- WORK TO DO -
Copy each of the following records line for line, changing nothing.

- Data records -
──────────

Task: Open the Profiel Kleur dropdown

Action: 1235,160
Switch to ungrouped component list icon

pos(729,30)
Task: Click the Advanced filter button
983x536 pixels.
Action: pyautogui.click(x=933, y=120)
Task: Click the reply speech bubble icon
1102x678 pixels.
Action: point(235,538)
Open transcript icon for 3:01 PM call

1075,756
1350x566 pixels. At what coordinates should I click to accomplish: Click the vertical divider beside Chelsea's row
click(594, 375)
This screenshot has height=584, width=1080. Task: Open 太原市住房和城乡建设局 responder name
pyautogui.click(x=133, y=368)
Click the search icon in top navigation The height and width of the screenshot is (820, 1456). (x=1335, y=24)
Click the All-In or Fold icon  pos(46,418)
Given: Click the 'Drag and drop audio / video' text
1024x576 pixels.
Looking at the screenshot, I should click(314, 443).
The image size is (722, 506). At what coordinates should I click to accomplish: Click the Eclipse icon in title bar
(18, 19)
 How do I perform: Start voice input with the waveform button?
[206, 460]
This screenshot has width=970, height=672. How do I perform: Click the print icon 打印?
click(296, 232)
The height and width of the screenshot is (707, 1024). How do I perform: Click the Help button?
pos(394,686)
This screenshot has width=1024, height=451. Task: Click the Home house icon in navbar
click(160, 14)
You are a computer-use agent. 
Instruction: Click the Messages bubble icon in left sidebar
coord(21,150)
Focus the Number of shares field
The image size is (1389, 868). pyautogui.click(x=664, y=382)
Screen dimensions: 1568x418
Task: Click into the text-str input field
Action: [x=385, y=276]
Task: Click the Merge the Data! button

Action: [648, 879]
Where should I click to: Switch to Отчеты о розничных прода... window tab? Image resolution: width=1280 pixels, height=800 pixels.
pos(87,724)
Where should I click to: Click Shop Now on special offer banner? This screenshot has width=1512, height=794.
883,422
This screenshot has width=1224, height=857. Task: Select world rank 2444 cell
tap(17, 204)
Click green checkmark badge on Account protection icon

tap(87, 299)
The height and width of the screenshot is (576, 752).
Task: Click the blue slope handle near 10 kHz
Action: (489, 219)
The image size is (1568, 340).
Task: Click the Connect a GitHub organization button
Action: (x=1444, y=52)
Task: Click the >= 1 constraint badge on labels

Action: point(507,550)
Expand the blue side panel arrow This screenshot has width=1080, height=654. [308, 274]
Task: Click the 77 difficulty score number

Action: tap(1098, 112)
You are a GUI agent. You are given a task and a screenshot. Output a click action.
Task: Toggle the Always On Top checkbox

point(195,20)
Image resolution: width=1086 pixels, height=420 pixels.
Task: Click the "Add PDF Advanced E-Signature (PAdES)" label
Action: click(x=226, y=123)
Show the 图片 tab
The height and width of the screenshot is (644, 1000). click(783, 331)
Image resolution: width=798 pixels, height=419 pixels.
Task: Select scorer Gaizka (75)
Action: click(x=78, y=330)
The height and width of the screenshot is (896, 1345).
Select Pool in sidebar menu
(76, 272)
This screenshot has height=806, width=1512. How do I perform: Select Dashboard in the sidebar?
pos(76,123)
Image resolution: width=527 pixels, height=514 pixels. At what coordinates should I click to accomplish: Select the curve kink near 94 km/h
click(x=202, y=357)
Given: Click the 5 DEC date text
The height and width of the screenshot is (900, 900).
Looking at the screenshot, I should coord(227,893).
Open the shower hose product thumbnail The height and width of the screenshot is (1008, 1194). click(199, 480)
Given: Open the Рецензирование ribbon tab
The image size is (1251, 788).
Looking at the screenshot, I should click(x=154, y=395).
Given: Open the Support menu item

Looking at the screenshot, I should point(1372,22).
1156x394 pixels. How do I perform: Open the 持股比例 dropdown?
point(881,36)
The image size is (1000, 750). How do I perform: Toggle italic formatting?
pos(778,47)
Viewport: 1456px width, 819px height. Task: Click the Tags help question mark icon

──────────

- RESULT OF THE TASK -
Task: Open the Profiel Kleur dropdown

Action: 1235,160
Switch to ungrouped component list icon

pos(729,30)
Task: Click the Advanced filter button
983x536 pixels.
Action: pyautogui.click(x=933, y=120)
Task: Click the reply speech bubble icon
1102x678 pixels.
Action: point(235,538)
Open transcript icon for 3:01 PM call

1075,756
1350x566 pixels. At what coordinates should I click to accomplish: Click the vertical divider beside Chelsea's row
click(594, 375)
This screenshot has height=584, width=1080. Task: Open 太原市住房和城乡建设局 responder name
pyautogui.click(x=133, y=368)
Click the search icon in top navigation The height and width of the screenshot is (820, 1456). (x=1335, y=24)
Click the All-In or Fold icon  pos(46,418)
Given: Click the 'Drag and drop audio / video' text
1024x576 pixels.
Looking at the screenshot, I should click(314, 443).
The image size is (722, 506). At what coordinates should I click to accomplish: Click the Eclipse icon in title bar
(18, 19)
 How do I perform: Start voice input with the waveform button?
[206, 460]
This screenshot has width=970, height=672. How do I perform: Click the print icon 打印?
click(296, 232)
The height and width of the screenshot is (707, 1024). How do I perform: Click the Help button?
pos(394,686)
This screenshot has width=1024, height=451. Task: Click the Home house icon in navbar
click(160, 14)
You are a computer-use agent. 
Instruction: Click the Messages bubble icon in left sidebar
coord(21,150)
Focus the Number of shares field
The image size is (1389, 868). pyautogui.click(x=664, y=382)
Screen dimensions: 1568x418
Task: Click into the text-str input field
Action: [x=385, y=276]
Task: Click the Merge the Data! button

Action: [648, 879]
Where should I click to: Switch to Отчеты о розничных прода... window tab? Image resolution: width=1280 pixels, height=800 pixels.
pos(87,724)
Where should I click to: Click Shop Now on special offer banner? This screenshot has width=1512, height=794.
883,422
This screenshot has width=1224, height=857. Task: Select world rank 2444 cell
tap(17, 204)
Click green checkmark badge on Account protection icon

tap(87, 299)
The height and width of the screenshot is (576, 752).
Task: Click the blue slope handle near 10 kHz
Action: (489, 219)
The image size is (1568, 340).
Task: Click the Connect a GitHub organization button
Action: (x=1444, y=52)
Task: Click the >= 1 constraint badge on labels

Action: point(507,550)
Expand the blue side panel arrow This screenshot has width=1080, height=654. [308, 274]
Task: Click the 77 difficulty score number

Action: tap(1098, 112)
You are a GUI agent. You are given a task and a screenshot. Output a click action.
Task: Toggle the Always On Top checkbox

point(195,20)
Image resolution: width=1086 pixels, height=420 pixels.
Task: Click the "Add PDF Advanced E-Signature (PAdES)" label
Action: click(x=226, y=123)
Show the 图片 tab
The height and width of the screenshot is (644, 1000). click(783, 331)
Image resolution: width=798 pixels, height=419 pixels.
Task: Select scorer Gaizka (75)
Action: click(x=78, y=330)
The height and width of the screenshot is (896, 1345).
Select Pool in sidebar menu
(76, 272)
This screenshot has height=806, width=1512. How do I perform: Select Dashboard in the sidebar?
pos(76,123)
Image resolution: width=527 pixels, height=514 pixels. At what coordinates should I click to accomplish: Select the curve kink near 94 km/h
click(x=202, y=357)
Given: Click the 5 DEC date text
The height and width of the screenshot is (900, 900).
Looking at the screenshot, I should coord(227,893).
Open the shower hose product thumbnail The height and width of the screenshot is (1008, 1194). click(199, 480)
Given: Open the Рецензирование ribbon tab
The image size is (1251, 788).
Looking at the screenshot, I should click(x=154, y=395).
Given: Open the Support menu item

Looking at the screenshot, I should point(1372,22).
1156x394 pixels. How do I perform: Open the 持股比例 dropdown?
point(881,36)
The image size is (1000, 750). How do I perform: Toggle italic formatting?
pos(778,47)
Viewport: 1456px width, 819px height. Task: Click the Tags help question mark icon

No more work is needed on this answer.